WORK REQUIRED ->
Beginning with the line below that contains "Viewport: 1597px width, 426px height." and ending with the line that contains "You are a computer-use agent. Screen", copy every line exactly. Copy nothing else.

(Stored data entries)
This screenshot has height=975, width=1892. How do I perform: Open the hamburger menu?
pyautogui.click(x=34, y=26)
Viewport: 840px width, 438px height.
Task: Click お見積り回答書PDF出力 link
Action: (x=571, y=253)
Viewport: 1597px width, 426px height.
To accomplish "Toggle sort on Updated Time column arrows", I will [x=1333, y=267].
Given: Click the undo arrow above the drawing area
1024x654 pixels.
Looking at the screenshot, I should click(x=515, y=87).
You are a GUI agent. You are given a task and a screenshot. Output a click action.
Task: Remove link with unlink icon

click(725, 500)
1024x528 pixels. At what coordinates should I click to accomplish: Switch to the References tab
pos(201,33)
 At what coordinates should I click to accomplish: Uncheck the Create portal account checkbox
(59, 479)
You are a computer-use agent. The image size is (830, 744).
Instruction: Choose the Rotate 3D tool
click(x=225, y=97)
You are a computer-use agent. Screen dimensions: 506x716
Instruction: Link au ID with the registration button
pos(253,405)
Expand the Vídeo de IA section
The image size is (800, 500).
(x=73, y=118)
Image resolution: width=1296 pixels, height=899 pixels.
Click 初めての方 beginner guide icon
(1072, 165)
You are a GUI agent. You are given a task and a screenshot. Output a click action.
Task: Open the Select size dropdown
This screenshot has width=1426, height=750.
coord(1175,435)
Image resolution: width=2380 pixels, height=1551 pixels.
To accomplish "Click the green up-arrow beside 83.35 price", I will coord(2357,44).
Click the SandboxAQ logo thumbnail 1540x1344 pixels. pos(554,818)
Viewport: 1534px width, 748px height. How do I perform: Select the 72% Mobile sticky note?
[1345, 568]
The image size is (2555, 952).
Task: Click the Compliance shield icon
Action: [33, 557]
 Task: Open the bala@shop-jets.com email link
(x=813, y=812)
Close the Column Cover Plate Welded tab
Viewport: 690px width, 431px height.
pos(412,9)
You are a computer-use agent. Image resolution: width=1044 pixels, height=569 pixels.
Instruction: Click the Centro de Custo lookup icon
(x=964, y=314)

PROBLEM SOLUTION ->
Viewport: 1597px width, 426px height.
To accomplish "Toggle sort on Updated Time column arrows", I will [x=1333, y=267].
Given: Click the undo arrow above the drawing area
1024x654 pixels.
Looking at the screenshot, I should click(x=515, y=87).
You are a GUI agent. You are given a task and a screenshot. Output a click action.
Task: Remove link with unlink icon

click(725, 500)
1024x528 pixels. At what coordinates should I click to accomplish: Switch to the References tab
pos(201,33)
 At what coordinates should I click to accomplish: Uncheck the Create portal account checkbox
(59, 479)
You are a computer-use agent. The image size is (830, 744).
Instruction: Choose the Rotate 3D tool
click(x=225, y=97)
You are a computer-use agent. Screen dimensions: 506x716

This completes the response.